As far as the performances go, everyone seemed to be having a wonderful time. I can't blame them. If someone told me I got to go to a Greek Island, sing and dance AND get paid for it, I'd be there two weeks before the crew. Though it must be said that the singing ability of some of the cast leaves a lot to be desired. Especially Pierce Brosnan. He may be suave and sexy and a former James Bond, but singing isn't his strong suit. Meryl Streep didn't do too bad a job, and the rest of the cast holds their own. Streep actually does a lot better when she's singing trios with Walters and Baranski. Those three are a hoot.

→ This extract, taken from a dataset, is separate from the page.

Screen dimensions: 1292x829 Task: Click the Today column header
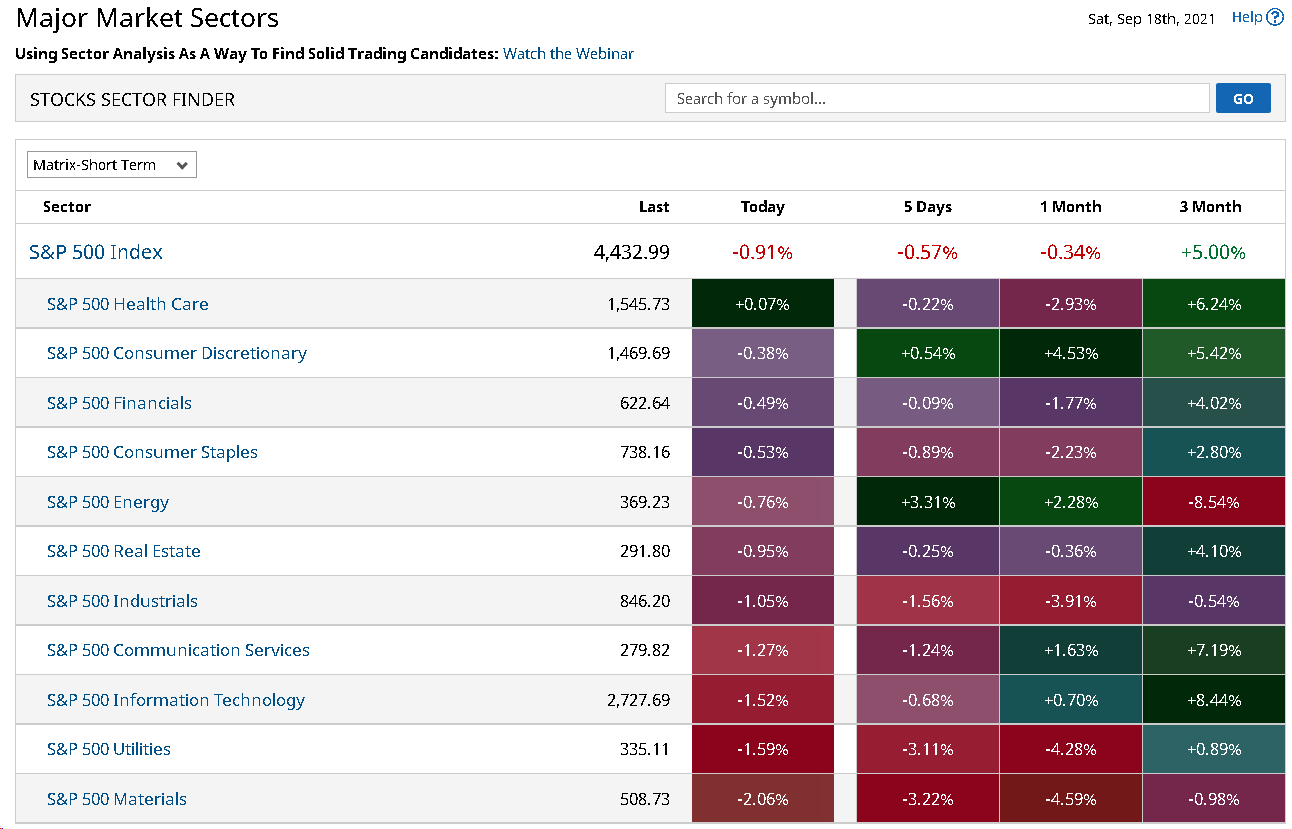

So I didn't hate this one, but only because I liked the music. I was prepared to hate it, because, in the first five minutes, we have hyperactive women screaming and jumping and cheering about how happy they are for the bride. But while there was enough here to keep me even the least bit interested, I understand there are quite a few people out there who don't like ABBA. Well, I hope you like weddings. If not, there's nothing here for you.

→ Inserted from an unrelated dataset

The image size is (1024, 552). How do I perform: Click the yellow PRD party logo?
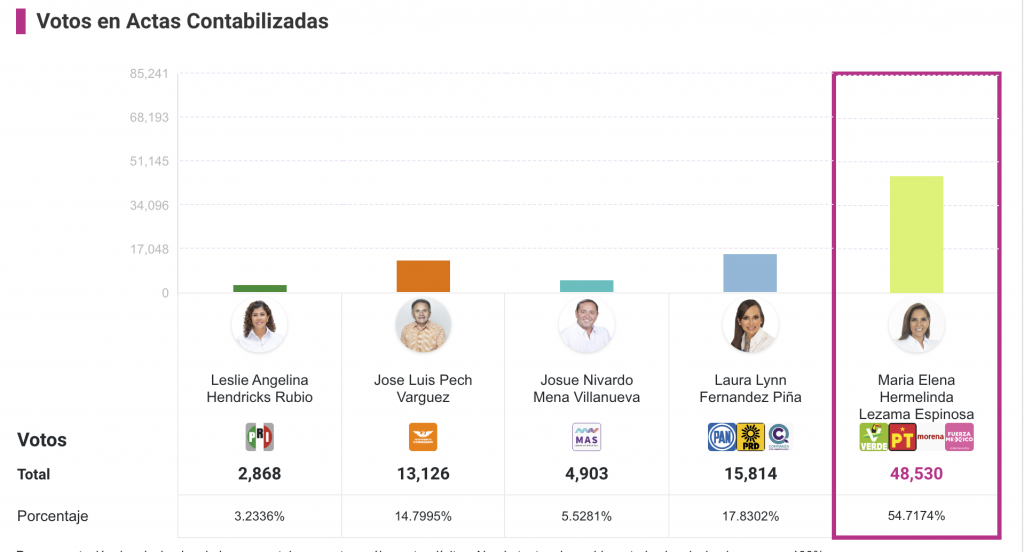pos(750,437)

Terry, you just KNOW the music obsessed loser must butt in for this one, but forgive me! I'll try to be brief. Firstly, I maintain that loving ABBA is something to be PROUD OF: they are the finest example that popular, radio-friendly can be an artistic achievement, and everything about their music is laboured, sophisticated AND full of feeling. My only pet peeve: they appeared many years before Disco reared its ugly(?) head, and they only dived headfirst into that genre AFTER they put out their masterpiece: The Album, from 1975 (if I'm not mistaken). They are always remembered for "Dancing Queen", but they every bit as much of a "Disco band" as the Bee Gees -- and we know a "Disco band" does not release an album such as Odessa!
ReplyDeleteAnyway, the film... I hate it! My sister put it on for my nieces dozens of times every week, and I got utterly sick of how they took a handful of brilliant tunes and set it to such a ludicrous story. Now: I can deal with stories that you can't possibly believe in, after all, it's all fiction, but THIS is ridiculous. The story is way beyond anything that I could possibly accept as entertaining, and I felt like the songs were being mercilessly butchered. And yeah, it pains me that it was a Broadway musical many years before the film came out AND that the two original ABBA songwriters were involved with this. Come on, Slipping Through My Fingers is one of the most depressing and poignant songs I've ever heard, and they dumped saccharine all over it! Darn it.
I won't bother too much if I hadn't been obliged to hear or see it so many bloody times. This film is a wound in my heart that still aches. As for ABBA, look up Eagle on YouTube and enjoy. :)
Dang, Fernie. I can certainly understand your position! I too have certain films I can't stand because of repeated forced viewing. Thanks for reading!